Der 70 Jahre alte Autor sagte, er recherchiere seit längerem in der gesamten Paket- und Zustellerbranche und sei auf breiter Front auf unzumutbare Zustände gestoßen. Wallraff hatte 2012 - nach Recherchen und eigenen Undercover-Einsätzen - "Menschenschinderei mit System" beim Paketzusteller GLS kritisiert. Die Firma hatte die Vorwürfe zurückgewiesen. Das ebenfalls kritisierte Unternehmen Hermes hatte dagegen Verbesserungen für die eigenen Zusteller angekündigt. (dpa/dapd/rtr/we)

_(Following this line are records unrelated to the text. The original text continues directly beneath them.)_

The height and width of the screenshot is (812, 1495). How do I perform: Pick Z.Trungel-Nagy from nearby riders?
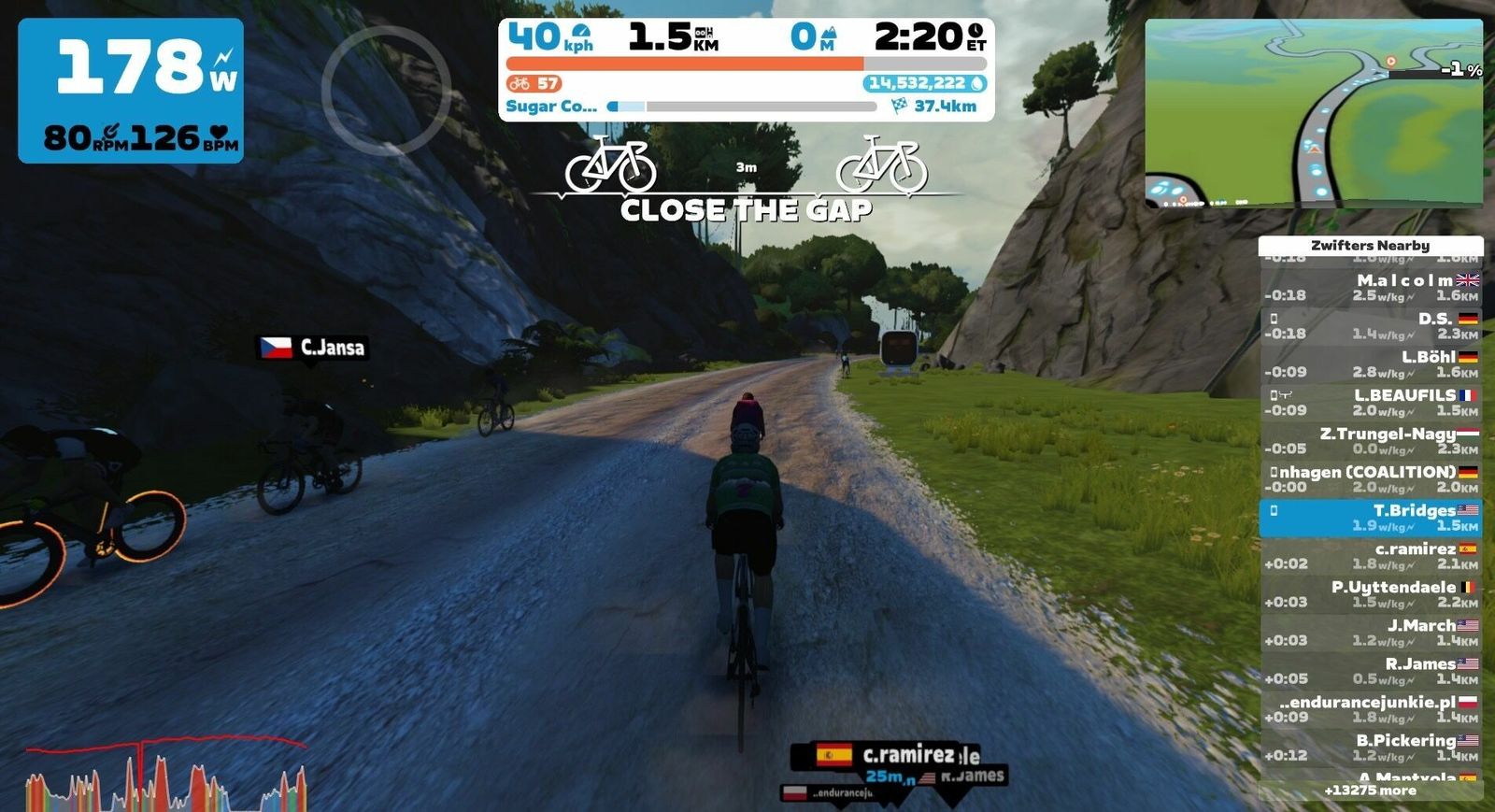(1371, 440)
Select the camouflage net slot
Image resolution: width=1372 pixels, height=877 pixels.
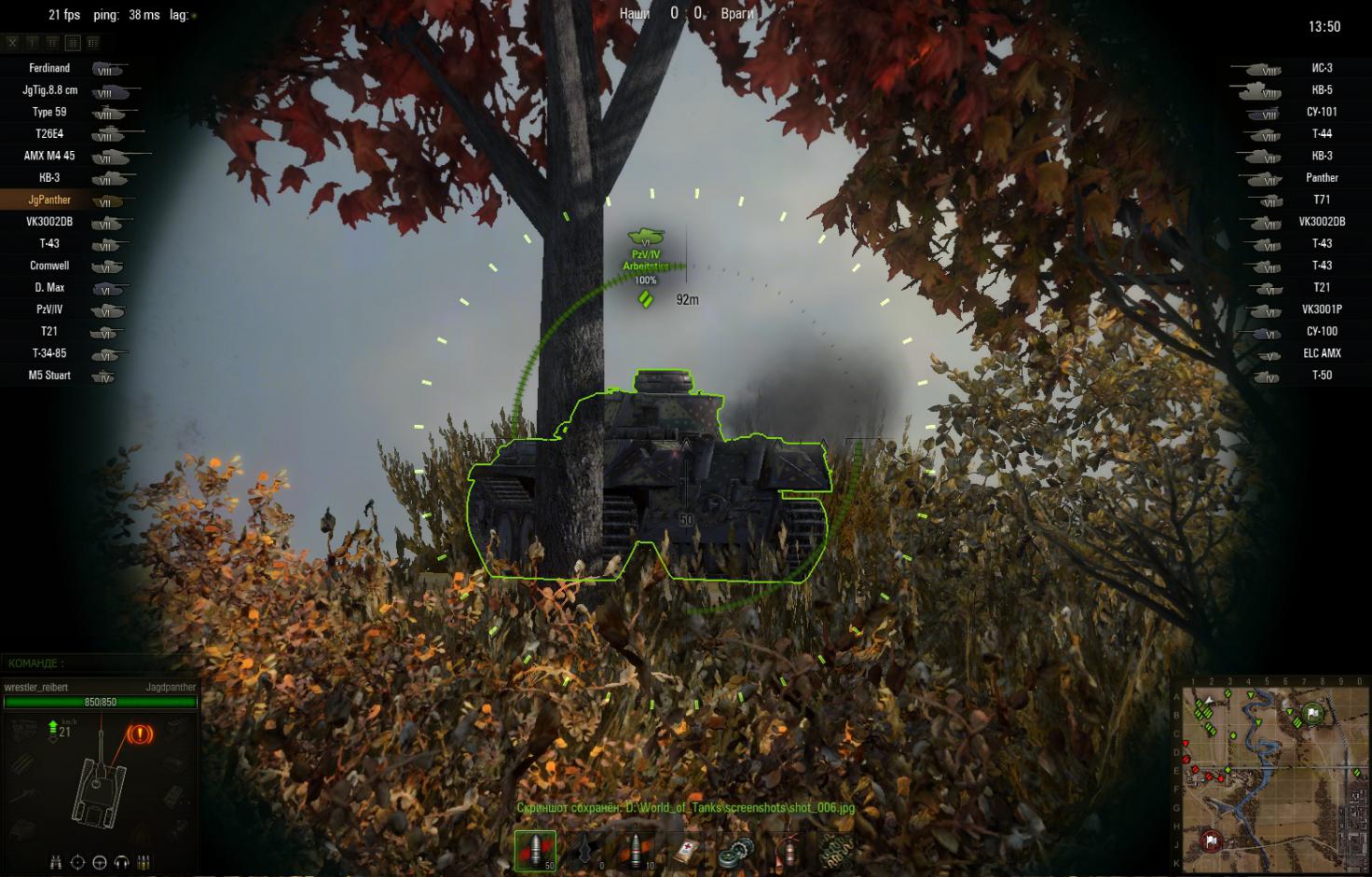[835, 851]
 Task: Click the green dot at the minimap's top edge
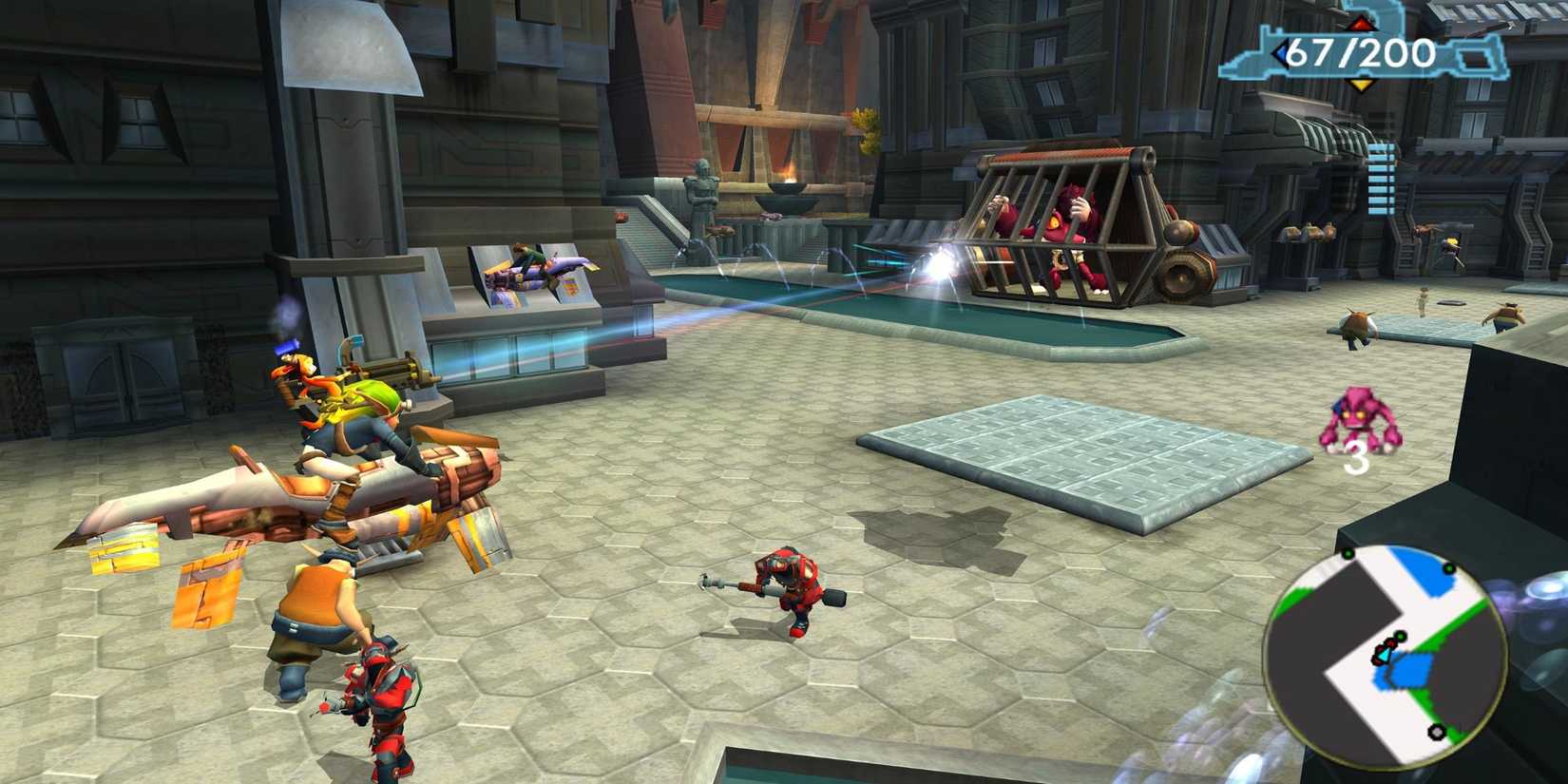(x=1348, y=553)
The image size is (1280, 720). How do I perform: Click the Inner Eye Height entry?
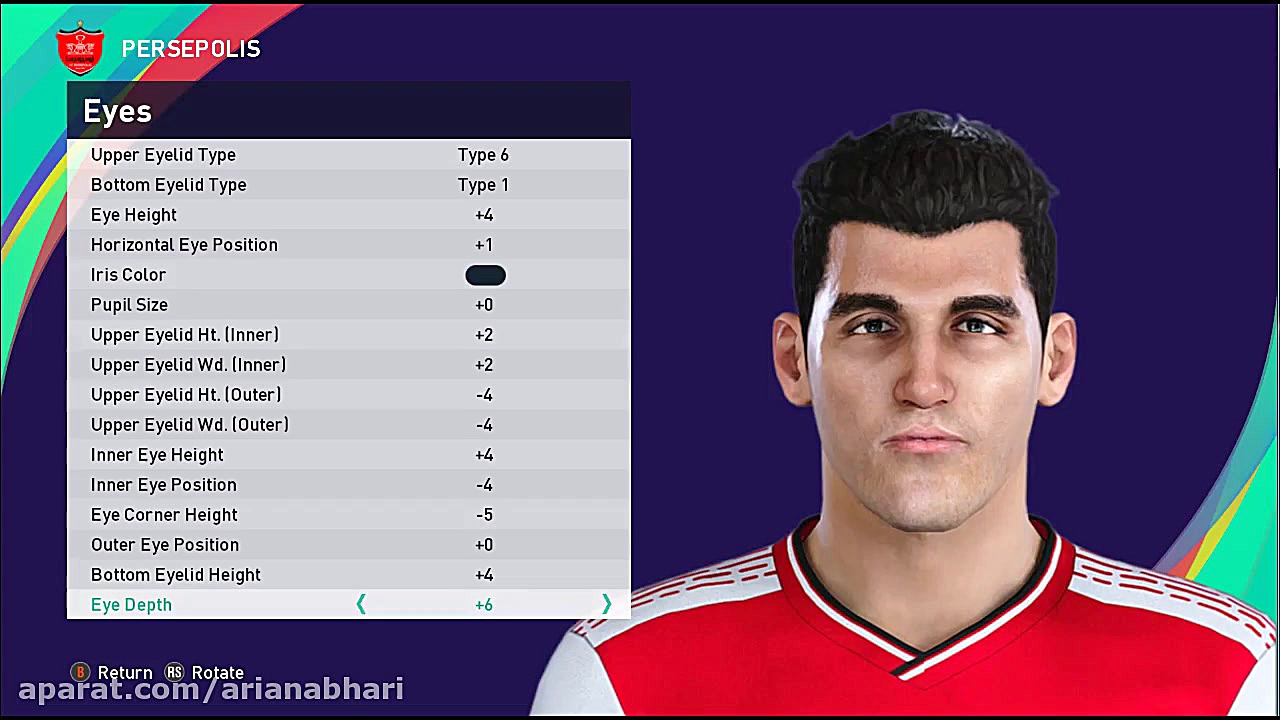[x=300, y=455]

Zeitarbeitsbranche distanziert sich von Missbrauch

Die Zeitarbeitsbranche will angesichts der Debatte um schlechte Arbeitsbedingungen beim Versandhändler Amazon und anderen Unternehmen unsaubere Praktiken nicht hinnehmen. "Immer dort, wo illegale beziehungsweise unethische Machenschaften im Zusammenhang mit Zeitarbeitseinsätzen praktiziert werden, distanzieren wir uns ausdrücklich hiervon", erklärte der Hauptgeschäftsführer des Interessenverbands Deutscher Zeitarbeitsunternehmen (iGZ), Werner Stolz, am Montag in Münster. Die Mitglieder des Verbands hätten sich einem Ethikkodex verpflichtet und arbeiteten zudem mit einer Schlichtungsstelle zusammen.

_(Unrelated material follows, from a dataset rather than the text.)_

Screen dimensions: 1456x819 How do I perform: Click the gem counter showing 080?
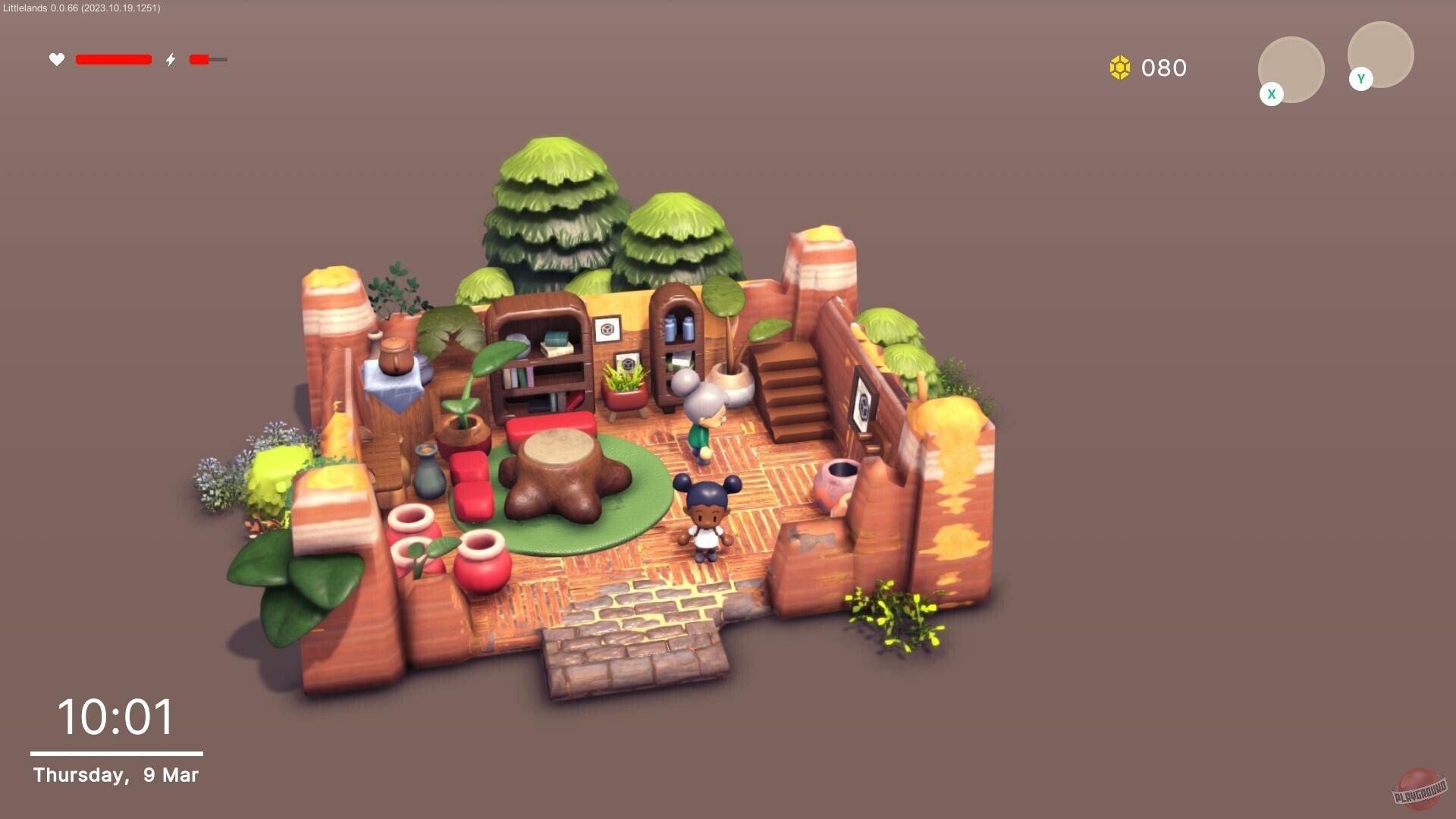tap(1163, 68)

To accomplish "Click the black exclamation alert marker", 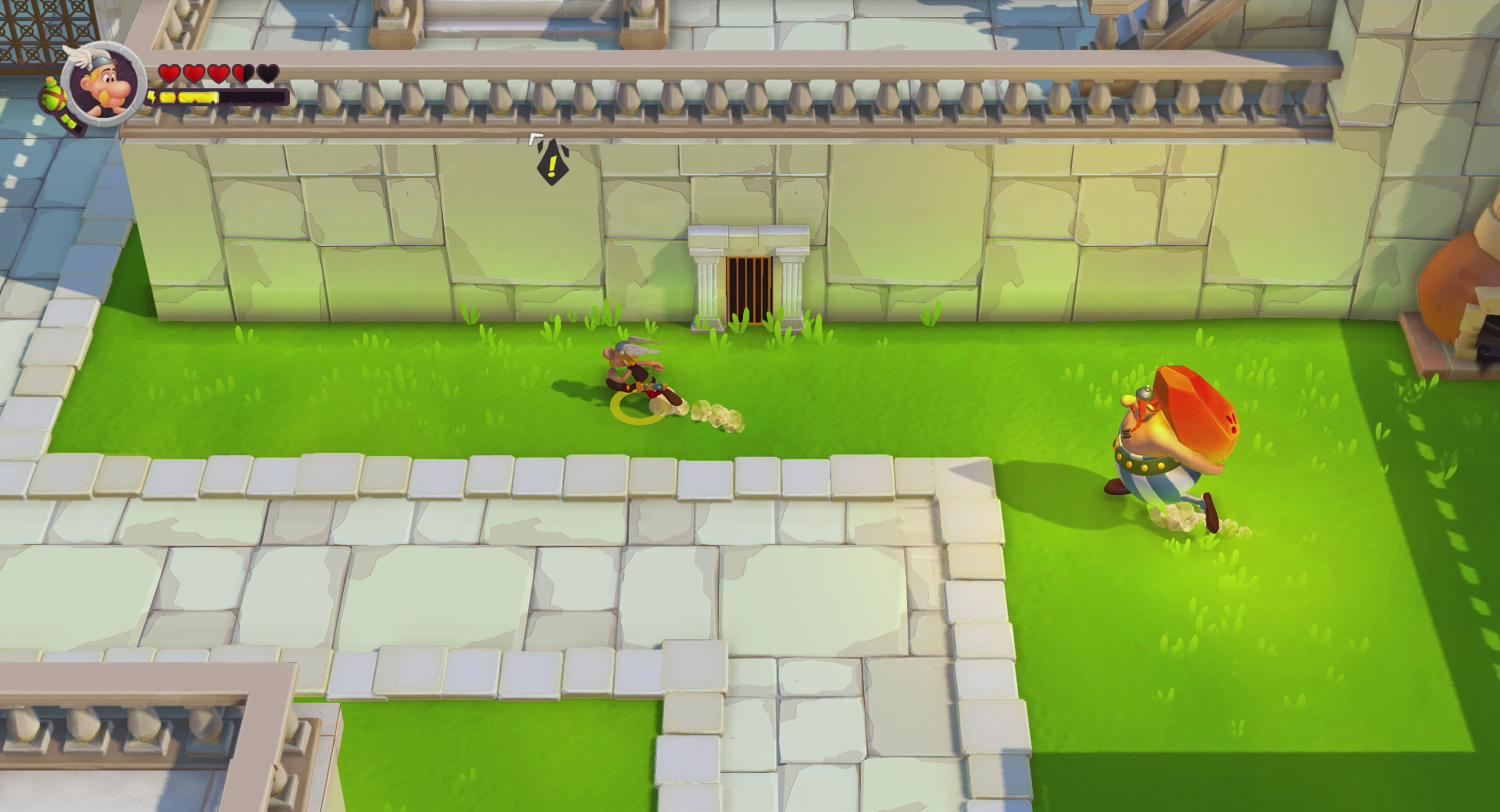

Rund 90 Prozent der Zeitarbeiter bei den Mitgliedsfirmen hätten einen unbefristeten Arbeitsvertrag, betonte Stolz. Der iGZ ist einer der Arbeitgeberverbände der Branche und vertritt nach eigenen Angaben rund 2700 mittelständische Unternehmen.

Verdi verhandelt über Tarifvertrag bei Amazon

Die Gewerkschaft Verdi kämpft um höhere Löhne für die fest angestellten Beschäftigten des umstrittenen Versandhändlers Amazon. An den Standorten Leipzig und Bad Hersfeld in Hessen hätten erste Gespräche mit dem US-Unternehmen stattgefunden, berichtete der Frankfurter Verdi-Sekretär Bernhard Schiederig am Montag. Man fühle sich stark genug, einen Tarifvertrag durchzusetzen. Verdi verlangt, dass Amazon den Flächentarifvertrag für den Einzelhandel anerkennt. Daraus würden sich deutlich höhere Stundenlöhne ergeben. Bislang orientiere sich das nicht tarifgebundene Unternehmen am Tarifvertrag für die Logistikbranche.